This is for use with models that expect a single Tensor or SparseTensor as an input feature, as opposed to a dict of features.

The normal ServingInputReceiver always returns a feature dict, even if it contains only one entry, and so can be used only with models that accept such a dict. For models that accept only a single raw feature, the serving_input_receiver_fn provided to Estimator.export_saved_model() should return this TensorServingInputReceiver instead. See:

Note that the receiver_tensors and receiver_tensor_alternatives arguments will be automatically converted to the dict representation in either case, because the SavedModel format requires each input Tensor to have a name (provided by the dict key).

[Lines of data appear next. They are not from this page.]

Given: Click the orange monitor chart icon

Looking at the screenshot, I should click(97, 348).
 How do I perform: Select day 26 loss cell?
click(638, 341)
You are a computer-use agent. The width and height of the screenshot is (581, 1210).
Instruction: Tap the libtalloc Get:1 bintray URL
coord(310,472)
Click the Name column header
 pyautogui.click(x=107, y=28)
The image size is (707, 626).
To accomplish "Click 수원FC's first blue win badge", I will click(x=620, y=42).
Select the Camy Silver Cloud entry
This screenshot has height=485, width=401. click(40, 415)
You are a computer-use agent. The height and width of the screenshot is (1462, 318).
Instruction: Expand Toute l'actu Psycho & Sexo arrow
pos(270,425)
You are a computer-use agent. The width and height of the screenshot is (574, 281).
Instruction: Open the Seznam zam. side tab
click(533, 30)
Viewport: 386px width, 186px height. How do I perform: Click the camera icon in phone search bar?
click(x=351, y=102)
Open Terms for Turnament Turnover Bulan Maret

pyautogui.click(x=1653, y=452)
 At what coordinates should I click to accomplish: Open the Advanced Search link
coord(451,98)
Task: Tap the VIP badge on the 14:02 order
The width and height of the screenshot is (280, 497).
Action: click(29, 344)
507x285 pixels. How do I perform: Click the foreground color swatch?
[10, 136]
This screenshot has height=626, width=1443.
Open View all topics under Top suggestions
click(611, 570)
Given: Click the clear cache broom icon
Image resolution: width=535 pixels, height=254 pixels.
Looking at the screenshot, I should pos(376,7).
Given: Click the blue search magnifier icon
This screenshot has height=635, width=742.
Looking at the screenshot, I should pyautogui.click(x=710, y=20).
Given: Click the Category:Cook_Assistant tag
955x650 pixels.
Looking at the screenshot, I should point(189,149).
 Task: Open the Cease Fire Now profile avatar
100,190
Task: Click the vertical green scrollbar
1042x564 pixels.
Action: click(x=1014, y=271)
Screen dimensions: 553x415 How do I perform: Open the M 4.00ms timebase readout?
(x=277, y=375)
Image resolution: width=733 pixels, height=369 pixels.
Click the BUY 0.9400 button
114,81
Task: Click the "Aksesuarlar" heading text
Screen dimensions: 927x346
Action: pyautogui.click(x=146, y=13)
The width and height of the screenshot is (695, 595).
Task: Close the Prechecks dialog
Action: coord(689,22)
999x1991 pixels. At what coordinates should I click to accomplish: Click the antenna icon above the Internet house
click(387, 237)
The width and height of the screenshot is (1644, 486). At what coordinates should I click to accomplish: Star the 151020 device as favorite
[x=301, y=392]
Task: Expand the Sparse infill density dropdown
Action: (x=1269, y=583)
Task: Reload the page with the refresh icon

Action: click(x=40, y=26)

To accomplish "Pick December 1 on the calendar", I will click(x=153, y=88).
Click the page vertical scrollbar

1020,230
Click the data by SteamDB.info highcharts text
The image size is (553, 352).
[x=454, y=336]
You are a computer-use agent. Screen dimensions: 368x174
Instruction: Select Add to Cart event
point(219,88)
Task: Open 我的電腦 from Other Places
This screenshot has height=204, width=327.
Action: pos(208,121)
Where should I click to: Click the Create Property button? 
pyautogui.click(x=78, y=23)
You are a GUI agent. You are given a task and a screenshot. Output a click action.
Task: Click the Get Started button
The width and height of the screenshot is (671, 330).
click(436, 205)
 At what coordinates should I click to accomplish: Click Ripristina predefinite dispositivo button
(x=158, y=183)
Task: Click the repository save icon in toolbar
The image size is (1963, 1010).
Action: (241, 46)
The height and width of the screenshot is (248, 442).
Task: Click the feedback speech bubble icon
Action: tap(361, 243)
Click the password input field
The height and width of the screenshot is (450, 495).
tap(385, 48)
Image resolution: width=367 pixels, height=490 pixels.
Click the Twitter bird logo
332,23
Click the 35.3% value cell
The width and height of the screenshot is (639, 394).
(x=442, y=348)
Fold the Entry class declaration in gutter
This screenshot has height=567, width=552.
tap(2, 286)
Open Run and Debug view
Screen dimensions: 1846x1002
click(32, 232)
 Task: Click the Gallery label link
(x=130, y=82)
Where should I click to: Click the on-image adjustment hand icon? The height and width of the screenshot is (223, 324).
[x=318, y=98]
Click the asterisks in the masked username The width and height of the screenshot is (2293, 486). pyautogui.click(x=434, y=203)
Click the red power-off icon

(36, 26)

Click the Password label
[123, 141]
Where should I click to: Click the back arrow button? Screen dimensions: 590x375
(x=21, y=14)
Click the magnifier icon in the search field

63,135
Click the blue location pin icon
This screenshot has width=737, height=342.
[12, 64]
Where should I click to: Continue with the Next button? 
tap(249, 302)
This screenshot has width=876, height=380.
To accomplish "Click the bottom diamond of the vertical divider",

The expected return values are: features: A single Tensor or SparseTensor, representing the feature to be passed to the model. receiver_tensors: A Tensor, SparseTensor, or dict of string to Tensor or SparseTensor, specifying input nodes where this receiver expects to be fed by default. Typically, this is a single placeholder expecting serialized tf.Example protos. receiver_tensors_alternatives: a dict of string to additional groups of receiver tensors, each of which may be a Tensor, SparseTensor, or dict of string to Tensor orSparseTensor. These named receiver tensor alternatives generate additional serving signatures, which may be used to feed inputs at different points within the input receiver subgraph. A typical usage is to allow feeding raw feature Tensors downstream of the tf.parse_example() op. Defaults to None.